A historic moment
January 20th, 2009Photo credit: beagleskin
Today, the day Barack Obama becomes the President of the United States, is an inspiring moment, no matter where in the world we are. For many in the US, this is a landmark for the country’s African-American citizens. For India, there is another connection. The Black Civil Rights Movement and India’s Independence struggle had a common spirit to them, even if they were decades apart - both Martin Luther King and Mahatma Gandhi had adopted the ideas of non-violence and civil disobedience from Henry Thoreau’s 1849 essay, Resistance to Civil Government.
Both MLK and Gandhi inspired millions of people to unite towards demanding fundamental rights that were denied them, and emboldened thousands of ordinary individuals to perform acts of resistance that required remarkable courage.
I admit, I was moved while watching Barack Obama’s inaugural speech on TV. Obama sees himself as a post-partisan figure, whose election united blacks and whites. His victory certainly does not mean the end of racism in the US, but it is a sign that people can at least occasionally, and at critical moments, overcome tribalism when it comes to race and identity.
In India as well, we struggle against the politics of identity, and we’ve seen pretty intractable vote banks around caste, religion, region and class. Obama’s win is a moment of optimism for people everywhere who hope to move past such politics. It’s why his ‘campaign of hope’ resonated so much across the world.










Fractured tongues
January 24th, 2009Photo credit: Dushyanthini K.
With the capture of LTTE’s makeshift capital Killinocchi, and the group in retreat in Sri Lanka, the sectarian war in Sri Lanka seems to be coming to a head.
The conflict between the majority Sinhalese and minority Tamils is a complex, worrying one, and looking back, language has played a substantial part in it. Its always been difficult to build peace when a country has multiple ethnic populations who speak different tongues.
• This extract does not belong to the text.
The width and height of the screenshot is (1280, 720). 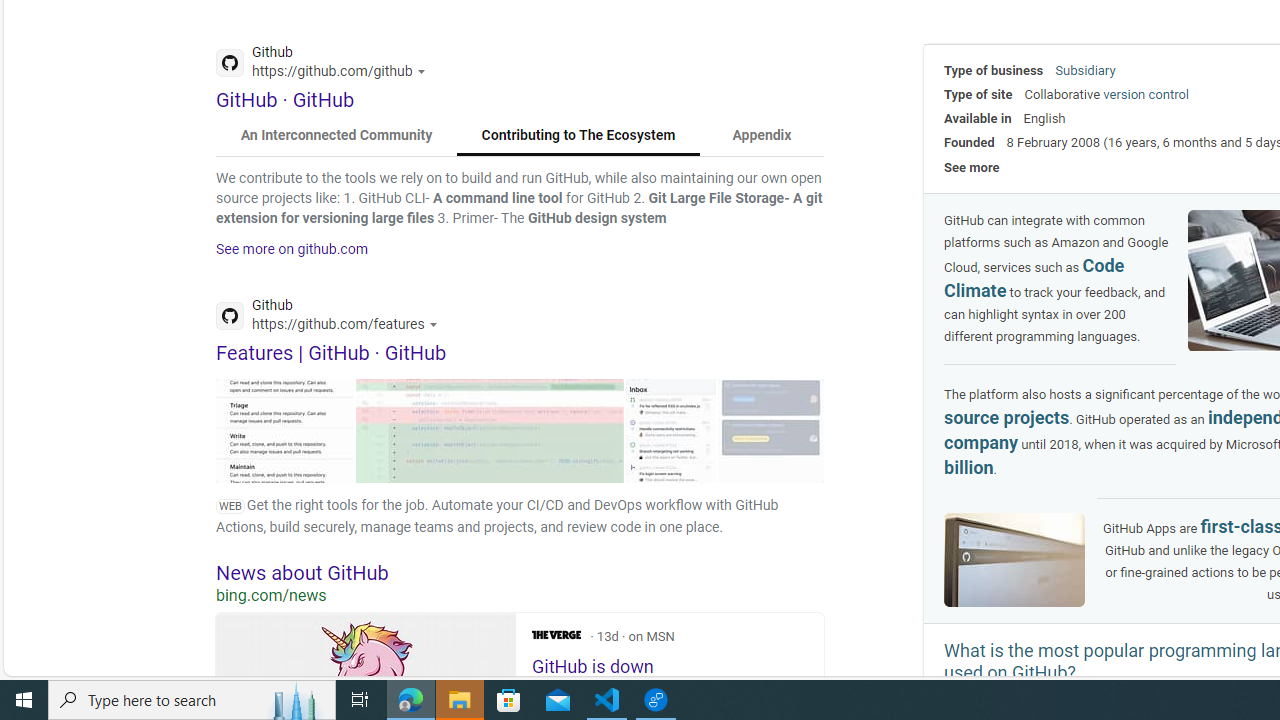 What do you see at coordinates (434, 324) in the screenshot?
I see `'Actions for this site'` at bounding box center [434, 324].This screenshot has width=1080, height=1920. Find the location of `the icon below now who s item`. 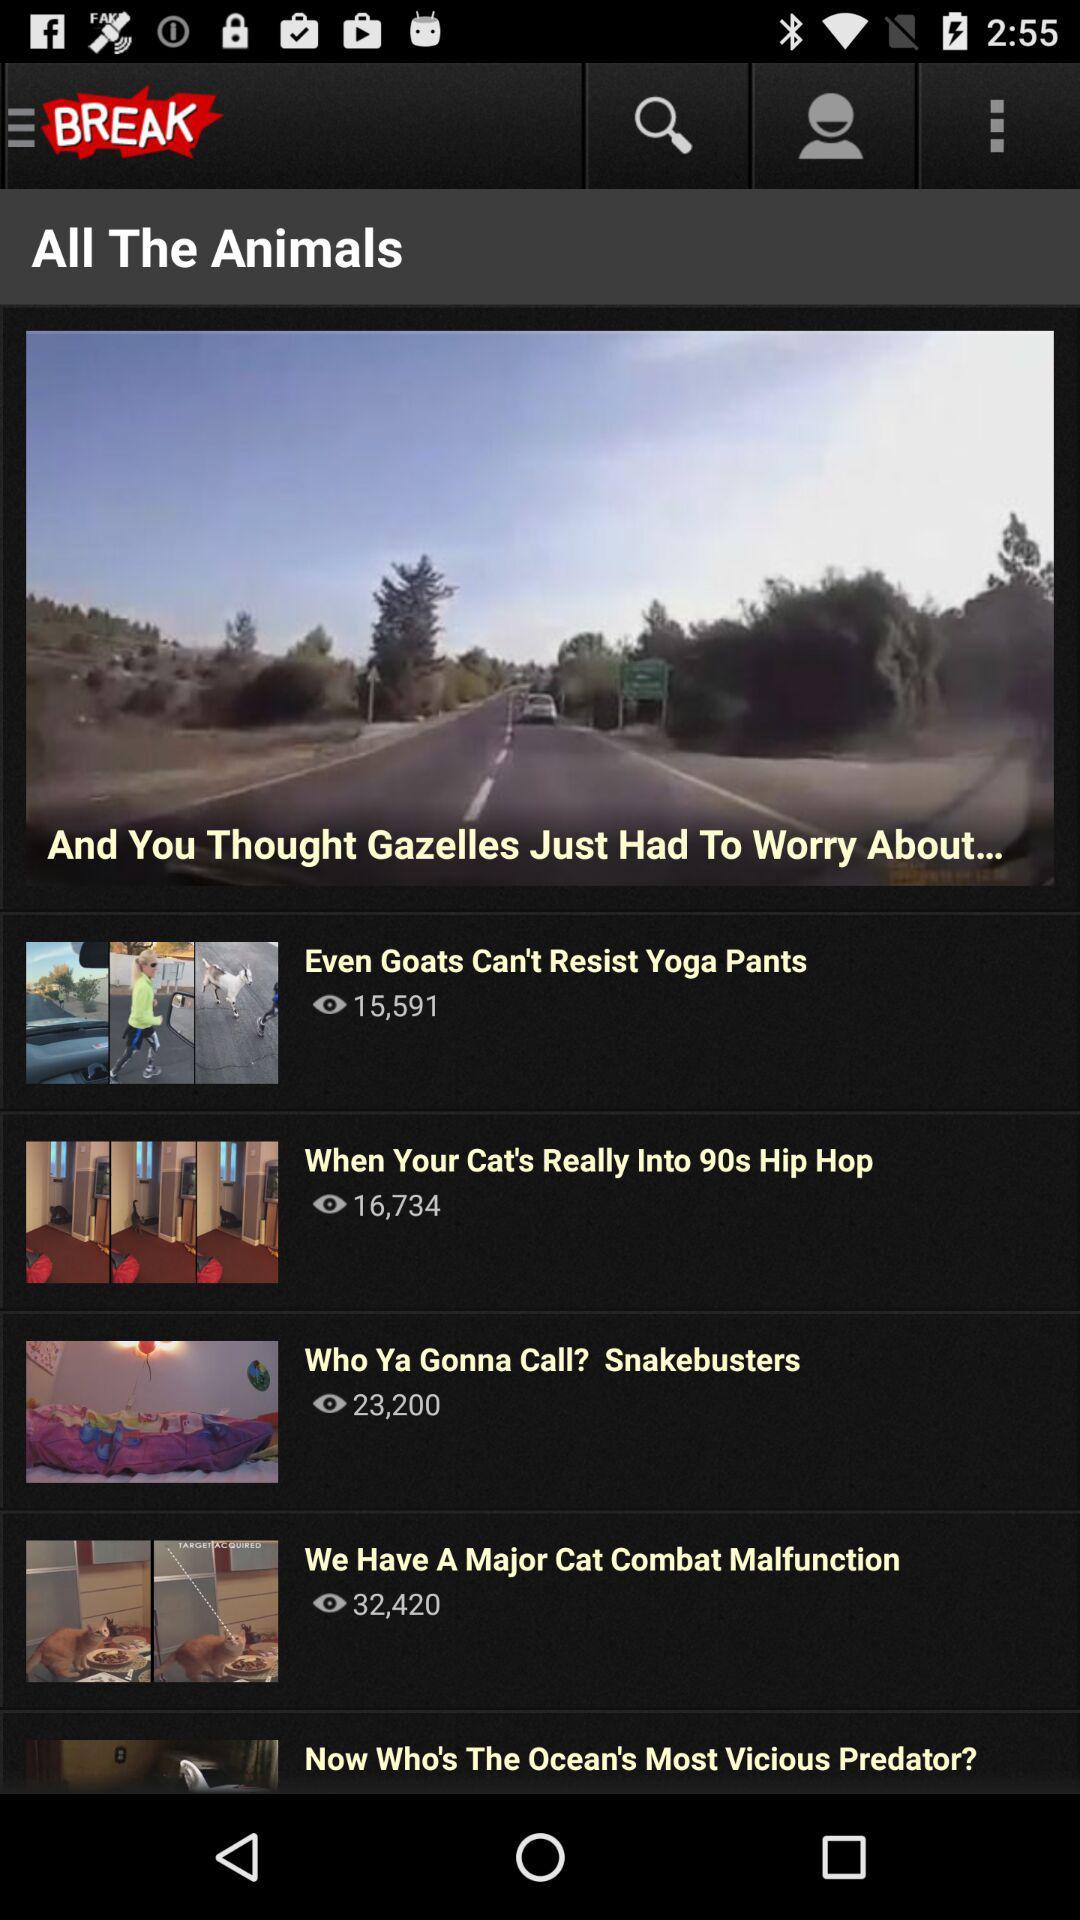

the icon below now who s item is located at coordinates (376, 1788).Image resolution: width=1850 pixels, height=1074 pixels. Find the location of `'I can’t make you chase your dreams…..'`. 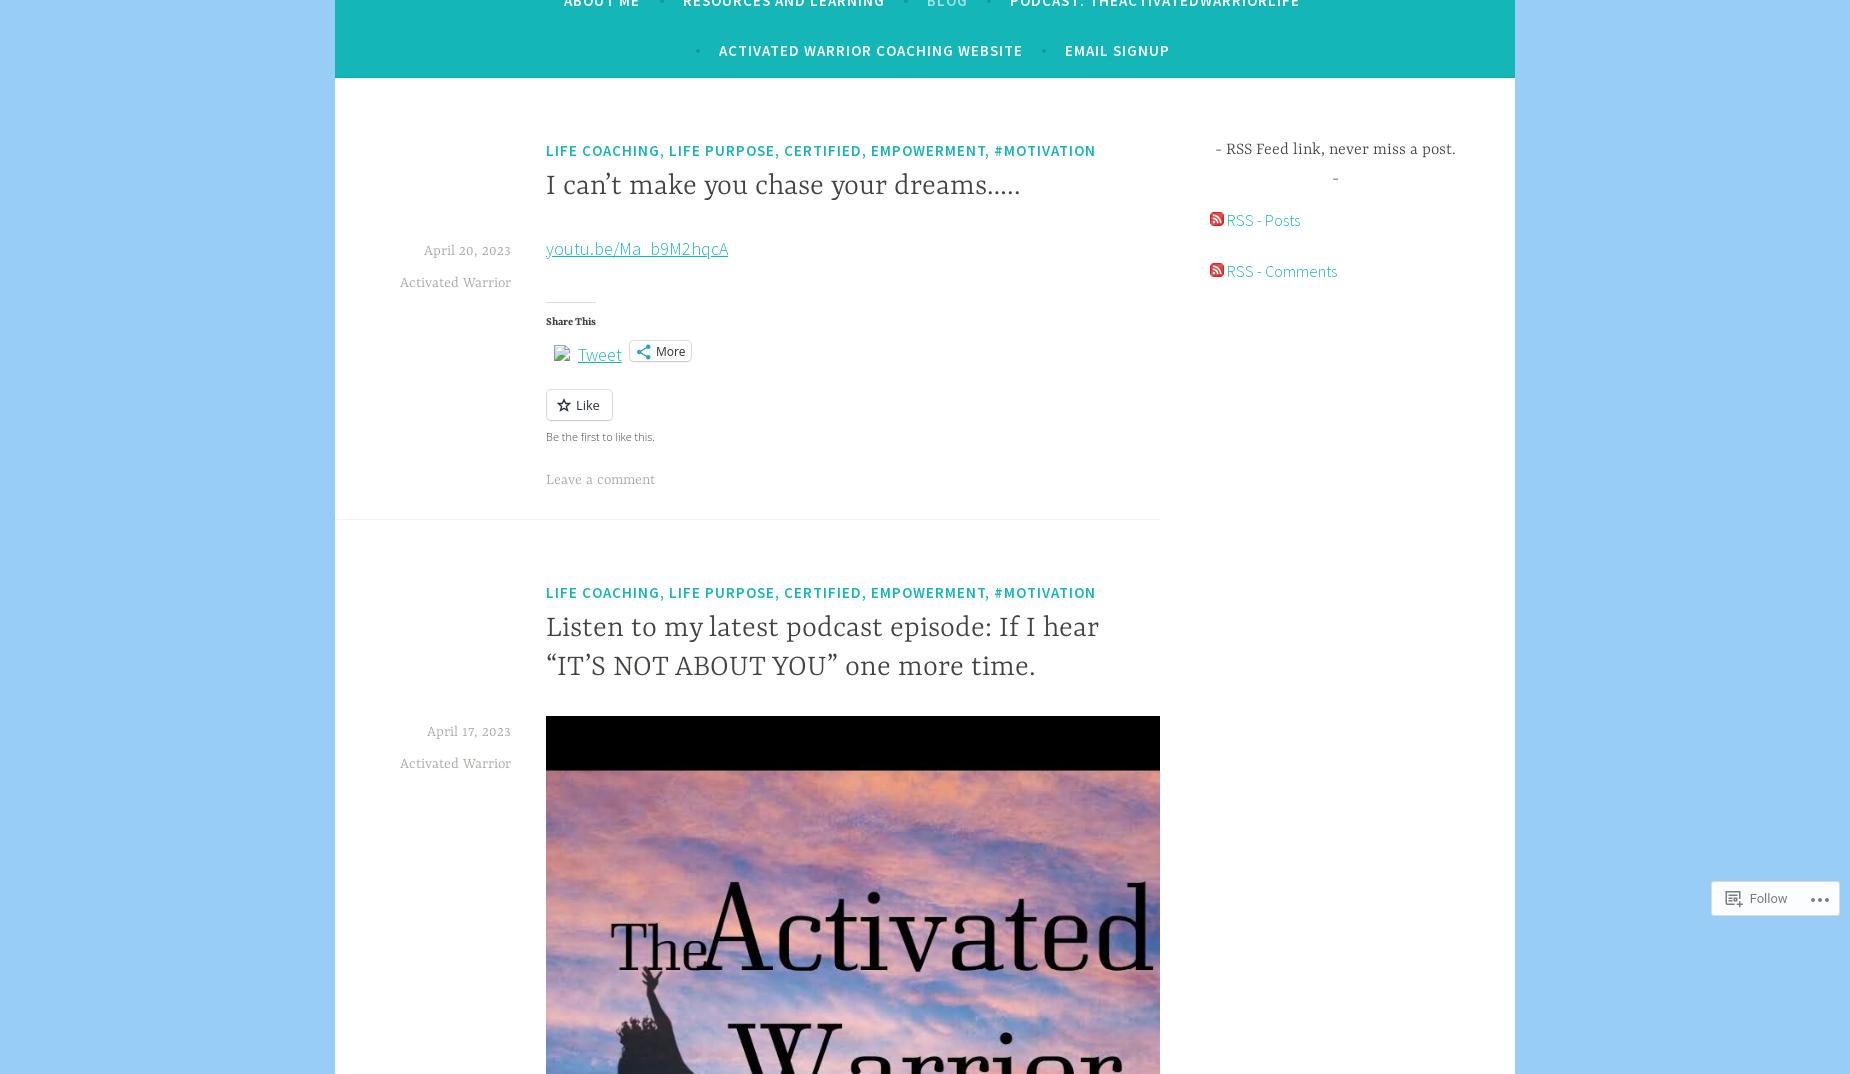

There were many former British colonies that faced this challenge after independence - Sri Lanka, Singapore and of course, India.
Language is a pretty natural fracture for communities. India had come face to face with this reality early on, when the post-independence government proposed making Hindi the official language. The Delhi government only retreated and accepted both English and Hindi as official languages when massive protests erupted in the South (especially in Tamil Nadu, where riots broke out and students burnt effigies of the ‘Hindi demonness’). Singapore also chose English, a neutral tongue, as the official language over the local Malay, Chinese, and Tamil tongues.
Sri Lanka however, took a very different tack. The government replaced English with the majority language Sinhalese as the official tongue, and marginalised Tamil. Of course, this wasn’t the sole reason for the conflict, but it only intensified it. Language after all, seems to be a core part of our identity - we only need to look to Ireland’s attempts to revive the Irish tongue, the resurrection of Hebrew in Israel, and in India, the early (and successful) fights to have our state borders drawn according to language.